|HSLDA||December 3, 2004|
Court of Appeals Backs HSLDA
On November 18, 2004, the United States Court of Appeals for Veterans' Affairs sided with HSLDA, denying the Veterans Administration's petition for reconsideration in the Appeal of George R. Theiss.
HSLDA has represented decorated Vietnam veteran George Theiss in his claim for veterans benefits for over five years. Under his military pension Mr. Theiss should receive benefits to help care for his dependents as long as each child is a member of his household and pursuing a course of instruction at an approved educational institution.
In March 1998, the general counsel for the Veterans Administration issued an official opinion that homeschooling did not count as an "approved educational institution," an opinion based on a faulty interpretation of how the word, institution applies to homeschools. In 1999, the Department informed Mr. Theiss that when his son turned 18, the additional benefits would be cut off based on the general counsel's opinion, even though Mr. Theiss was conducting a homeschool program in full compliance with Wisconsin law.

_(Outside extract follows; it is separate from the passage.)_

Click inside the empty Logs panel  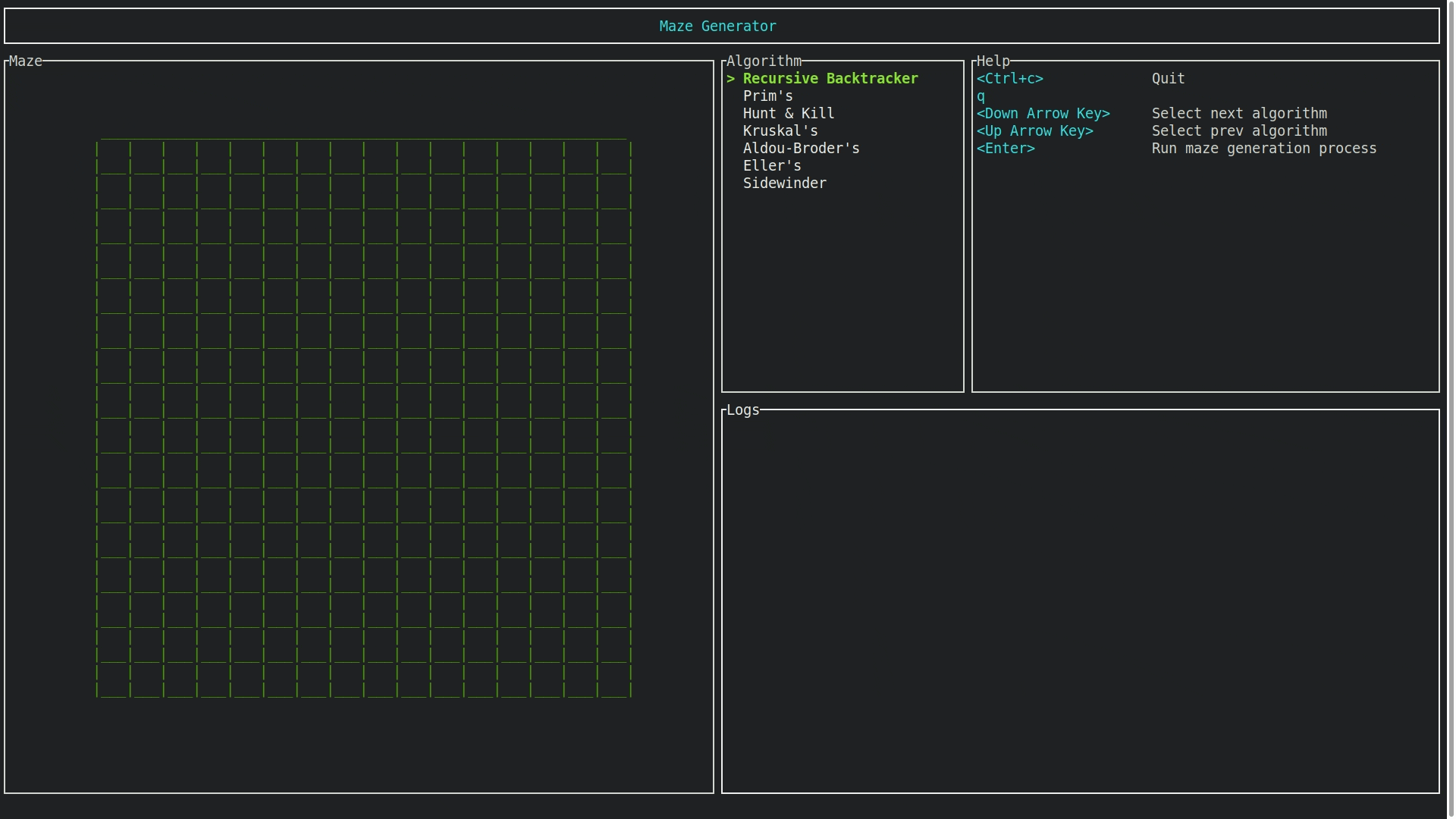pos(1080,603)
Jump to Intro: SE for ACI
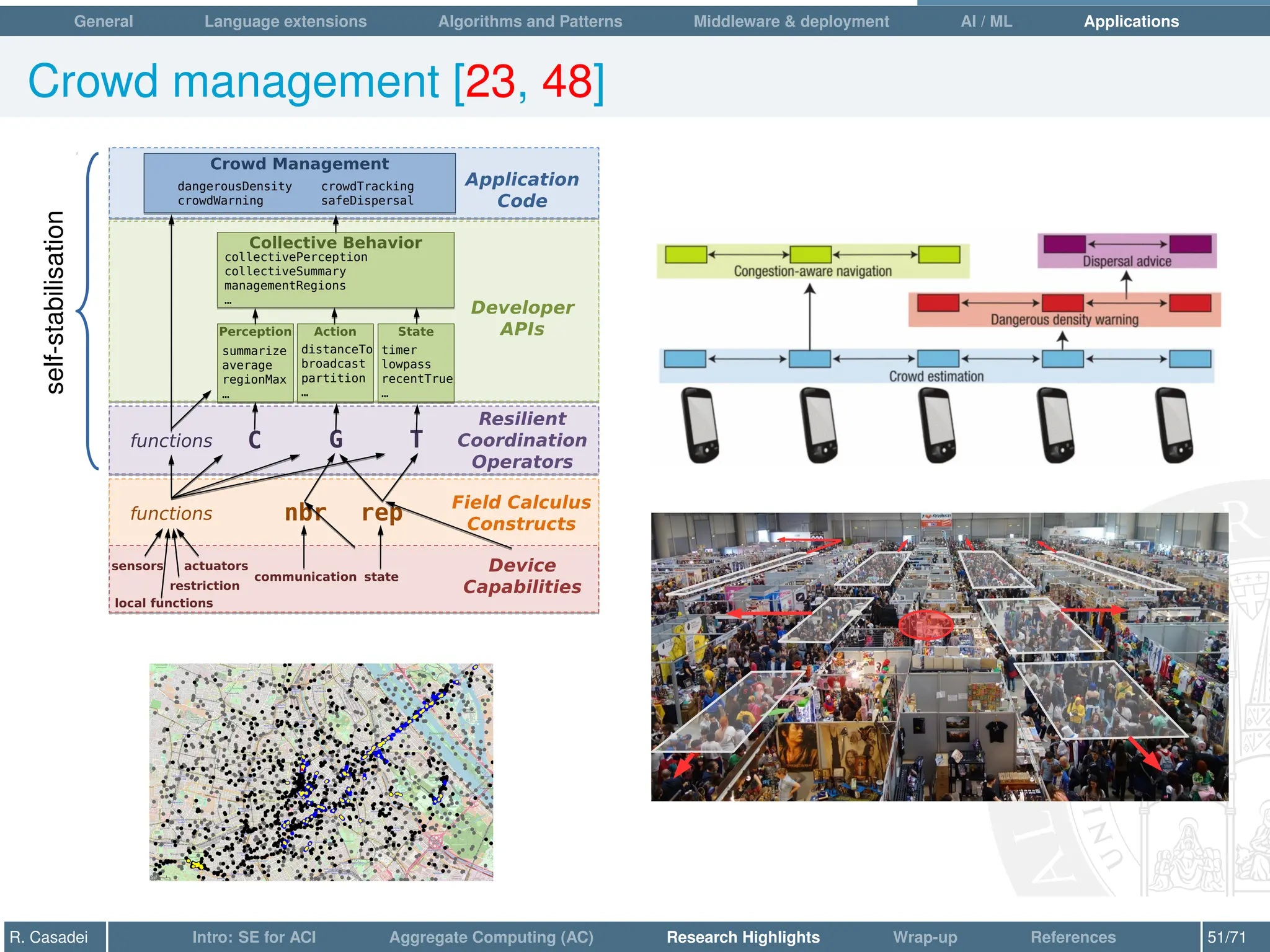The height and width of the screenshot is (952, 1270). [254, 937]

The general counsel maintained through an administrative appeal by HSLDA that since homeschools are operated for only one student, it is not an educational institution. HSLDA further appealed the decision to the United States Court of Appeals for Veterans' Affairs, whose subsequent ruling criticized the general counsel for its "narrow" definition of educational institution and its failure to present a "rational, comprehensive explanation" for not considering homeschooling an educational institution. A three-judge panel of the court also held that the Veterans Administration should have first publicized the regulation denying homeschoolers additional benefits, allowing interested persons the opportunity to comment before it was passed. After this July 27, 2004 ruling, the VA asked the full court of seven judges to reconsider the panel's decision.
The VA's petition was denied with overwhelming support for HSLDA's position and for homeschoolers across America. The November 18 order of the full court was unanimous in denying the request for review. One judge even wrote that that the review should be granted, but not to rule in favor of the VA. Rather, he wanted to address the issue more completely so that there could be no doubt that homeschooling is an educational institution!
"This is a big win for homeschoolers across the board, not just for homeschooling veterans," HSLDA attorney Jim Mason explained. "The precedent will positively affect policy-making and litigation for homeschoolers within other governmental agencies like the Social Security Administration, Social Services, or state or county adoption agencies."